Space Station Data Unlocks Clearer View of Solar Storms and Radio Disruption

Scientists are increasingly focused on understanding the dynamic behaviour of the ionosphere, particularly during periods of heightened solar activity. Rachel Ulrich, Kelly R. Moran, and Ky Potter, from Los Alamos National Laboratory, alongside Lauren A. Castro, Gabriel R. Wilson et al., detail a novel statistical processing pipeline for data acquired by the Electric Propulsion Electrostatic Analyzer Experiment (ÈPÈE) aboard the International Space Station. Deployed during the peak of Solar Cycle 25, ÈPÈE captured crucial in situ measurements of the topside ionosphere, but extracting meaningful signals proved challenging due to inherent instrument noise. This research significantly advances the field by recovering data previously discarded as noisy, utilising a Vecchia Gaussian process approximation to model and subtract the noise floor, thereby increasing data coverage and improving our ability to monitor ionospheric variability and its impact on technologies like radio communication and navigation.

This innovative approach recovers values that would typically be rejected by conventional thresholding techniques, substantially increasing data coverage and enabling more robust monitoring of ionospheric variability.

The resulting products offer enhanced insights into the complex dynamics of the ionosphere, a low-density plasma region critical for understanding space-weather impacts on satellite navigation and radio communication. ÈPÈE operates by measuring ion energy and current, providing data at a rate of 0.5Hz, or one data point every two seconds, across 100 discrete energy bins ranging from approximately 0.8 to 185 electron Volts. Interpretation of these measurements relies on principles of plasma physics, specifically the use of a drifted Maxwellian distribution to approximate the ion velocity distribution, accounting for the non-equilibrium conditions around the ISS.
By analyzing the current peak and corresponding energy value at each timestamp, researchers can solve for the spacecraft potential, a key parameter for understanding the interaction between the spacecraft and the surrounding plasma. The statistical pipeline presented in this work leverages the relationship between ion current and velocity distribution, utilizing a Gaussian process to model the underlying signal and separate it from noise.

This allows for a more accurate estimation of plasma parameters, such as density and temperature, which are essential for anticipating space-weather effects on low Earth orbit satellites supporting vital infrastructure. The instrument operates by combining sensor geometry with an applied electric field, functioning as an energy bandpass filter with a measurement rate of 0.5Hz, yielding a data point every two seconds.

At each timestamp, ÈPÈE records current (I) and energy (E) in electron Volts (eV) across 100 discrete energy bins, spanning a total range of approximately 0.8 to 185 eV. This results in a distribution of current values characterizing the local space plasma at each moment in time. This innovative approach leverages principles of plasma physics, specifically the one-dimensional Maxwellian distribution, to interpret the measured ion current. ÈPÈE’s measurements of current are directly proportional to the integral of the velocity distribution weighted by particle speed within the analyzer’s energy window.

The resulting statistical products increase data coverage and facilitate noise-assisted monitoring of ionospheric variability, providing critical insights into space-weather impacts on satellite navigation and radio communication. The new methodology classified only 38 data points as “true noise” within a seven-hour period, a marked improvement compared to the original thresholding method which discarded 2,144 points during the same timeframe.

This represents a significant increase in usable data for characterizing plasma behavior in the topside ionosphere during the Solar Cycle 25 maximum.

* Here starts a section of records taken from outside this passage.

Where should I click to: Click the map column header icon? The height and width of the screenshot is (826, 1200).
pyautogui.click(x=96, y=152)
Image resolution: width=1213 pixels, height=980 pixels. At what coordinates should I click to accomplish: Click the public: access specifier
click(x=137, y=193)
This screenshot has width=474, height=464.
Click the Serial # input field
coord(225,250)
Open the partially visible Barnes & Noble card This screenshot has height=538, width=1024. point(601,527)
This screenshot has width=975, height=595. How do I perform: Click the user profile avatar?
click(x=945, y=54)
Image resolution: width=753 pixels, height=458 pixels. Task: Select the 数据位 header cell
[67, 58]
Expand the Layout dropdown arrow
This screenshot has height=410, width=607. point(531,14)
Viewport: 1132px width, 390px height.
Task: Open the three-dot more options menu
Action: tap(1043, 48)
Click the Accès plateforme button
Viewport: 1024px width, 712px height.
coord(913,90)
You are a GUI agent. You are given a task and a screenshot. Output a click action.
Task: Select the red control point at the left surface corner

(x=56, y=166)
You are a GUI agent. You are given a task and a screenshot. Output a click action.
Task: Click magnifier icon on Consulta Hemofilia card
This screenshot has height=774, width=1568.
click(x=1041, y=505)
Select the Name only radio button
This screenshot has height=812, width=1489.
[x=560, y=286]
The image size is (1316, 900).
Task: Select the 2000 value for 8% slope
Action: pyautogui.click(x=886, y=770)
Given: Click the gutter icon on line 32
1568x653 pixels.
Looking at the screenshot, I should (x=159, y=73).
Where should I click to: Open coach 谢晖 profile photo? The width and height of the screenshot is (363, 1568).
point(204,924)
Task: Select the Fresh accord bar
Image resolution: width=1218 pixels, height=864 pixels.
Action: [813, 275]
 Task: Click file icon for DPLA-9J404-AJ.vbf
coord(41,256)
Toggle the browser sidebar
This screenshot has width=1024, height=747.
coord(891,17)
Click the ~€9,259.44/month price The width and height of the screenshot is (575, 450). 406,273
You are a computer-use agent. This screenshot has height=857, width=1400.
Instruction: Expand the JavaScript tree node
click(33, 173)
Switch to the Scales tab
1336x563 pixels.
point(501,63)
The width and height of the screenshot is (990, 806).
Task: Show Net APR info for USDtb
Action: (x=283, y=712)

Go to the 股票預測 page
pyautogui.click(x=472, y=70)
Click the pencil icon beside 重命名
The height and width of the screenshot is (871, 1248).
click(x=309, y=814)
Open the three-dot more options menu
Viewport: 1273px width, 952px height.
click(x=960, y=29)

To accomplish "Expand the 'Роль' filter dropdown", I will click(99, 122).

The processing pipeline estimates instrument noise, accounts for irregular sampling, and extracts ionospheric signals by learning a baseline noise model and employing a scaled Vecchia Gaussian process approximation.

This approach recovers values typically rejected by standard thresholding techniques, increasing data coverage and enabling improved monitoring of ionospheric variability. Candidate noise profiles are selected based on minimizing the integral over energy bins 2 through 20, a stable region identified for noise profile selection.

Analysis of data spanning Julian days 271-272 revealed that the revised approach not only reduced noise classification but also concentrated identified “true noise” within a limited window of time, latitude, and longitude. This concentration suggests a potential starting point for identifying the location of the Equatorial Ionization Anomaly, opening avenues for future research.

Furthermore, the smoothed current values derived from the new methodology provide more continuous spacecraft potential estimations, filling gaps in data previously available only from the FPMU instrument’s FPP and WLP sensors. This methodology offers a general framework applicable to other sensor interpretation tasks, extending beyond the specific data and scenario of this study.

The resulting smoothed energy and current data are valuable for estimating plasma density, exploring the Equatoral Ionisation Anomaly, and analysing fluctuations in relation to the ISS orbit. Future work will focus on longer-term data analysis to confirm this observation and account for additional influencing factors.